A phishing email was sent to Lehigh University students and staff. This is part of the culprit's attempt to trick the students into revealing their passwords.
The Morning Call reported that an email was sent on Wednesday morning to students and staff at Lehigh University. Attached to it was a file that, when opened, would give the unknown sender access to the recipient's passwords as well as other personal information.
Officials as Lehigh confirmed that the phishing email claimed to be from university president John D. Simon. It was entitled "New Development" and asked the recipients to view a PDF file which it described as an "essential document."
In order to view the file, though, students and staff were required to type in private data. Officials warned that this would compromise the security of online university accounts.
On Wednesday, Lehigh's Library and Technology Services office has advised everyone who received the email to delete it and not open the file. Those who already opened the file would need to submit a work order at the LTS office Help Desk to change their passwords and credentials.

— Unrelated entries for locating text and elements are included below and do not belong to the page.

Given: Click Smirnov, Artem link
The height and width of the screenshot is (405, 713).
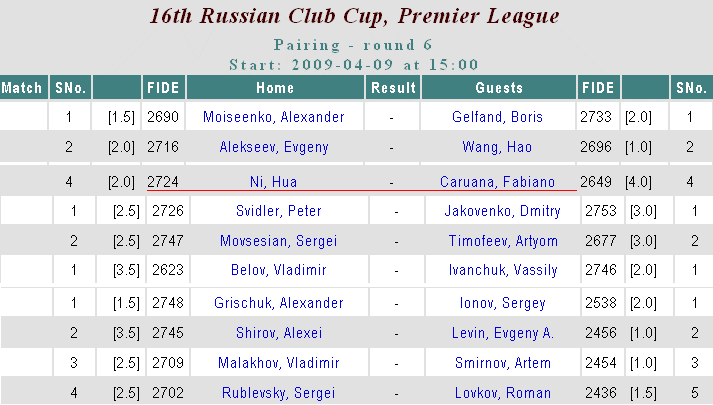Looking at the screenshot, I should tap(505, 362).
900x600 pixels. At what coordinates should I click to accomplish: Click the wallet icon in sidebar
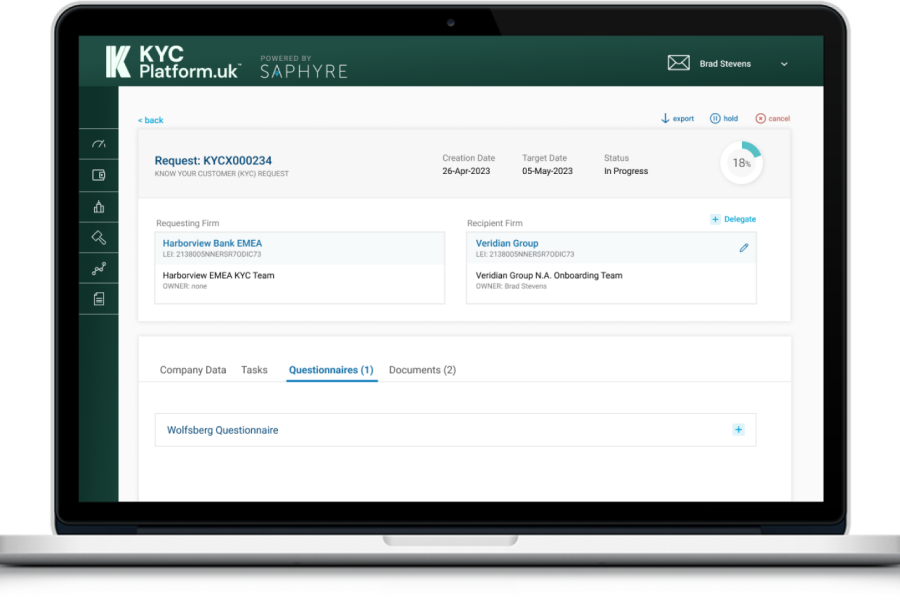[98, 175]
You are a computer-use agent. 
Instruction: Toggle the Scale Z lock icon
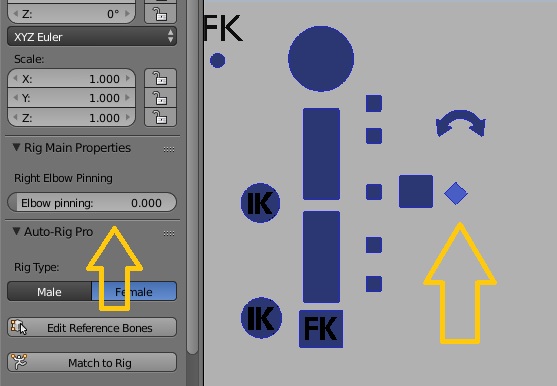tap(160, 117)
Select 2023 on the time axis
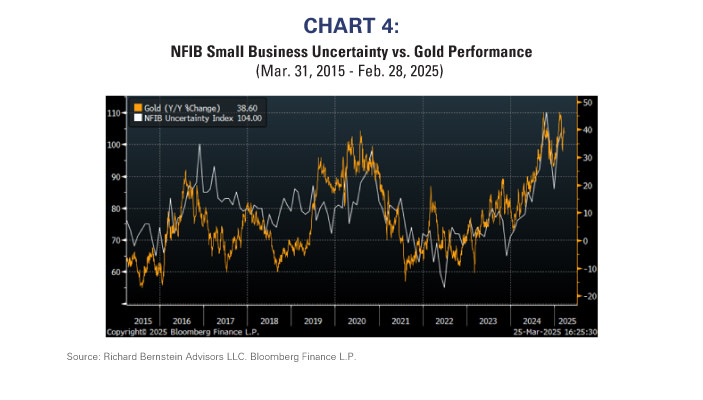 (x=488, y=319)
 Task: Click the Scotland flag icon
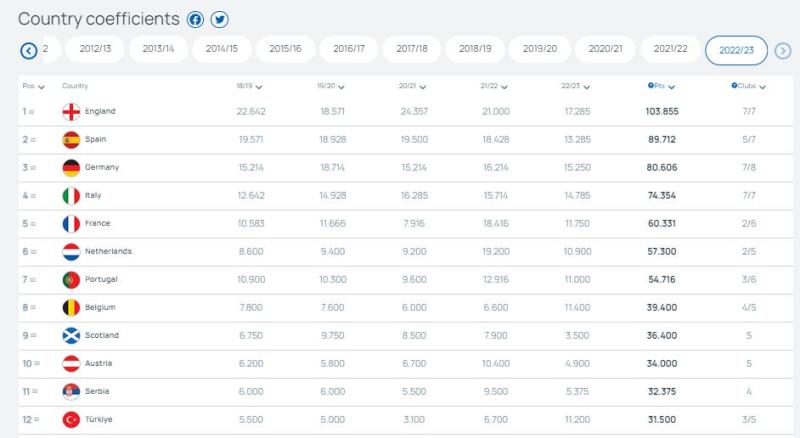tap(71, 335)
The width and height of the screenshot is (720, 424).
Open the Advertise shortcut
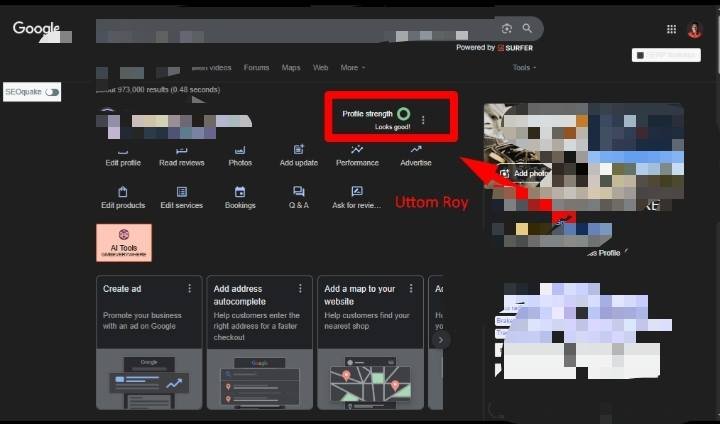[x=415, y=154]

In its official website, Lehigh University has provided guidelines for its community about what to look out for in terms of phishing and identity theft attempts. Just last month, students and staff of the school received an "Urgent-Important Campus Alert!" from an unverified source.
In the email sent last December, students and staff were urged to click on a suspicious link. Another was about a supposed IT concern where recipients were asked to fill out a form.
Schools are the most common targets for these types of cyber-attacks. Recently, the University of Alberta in Canada was hit by a security hack attack where its computers were installed with malware, which put over 3,000 students, faculty and staff at risk.
Apparently, the student installed the malware on 300 computers in 20 classrooms and laboratories in the Library Knowledge Commons, Computing Science Centre and in the Centennial Centre for Interdisciplinary Science. The main target was to get University of Alberta's primary identification password, which is known as the campus computing ID.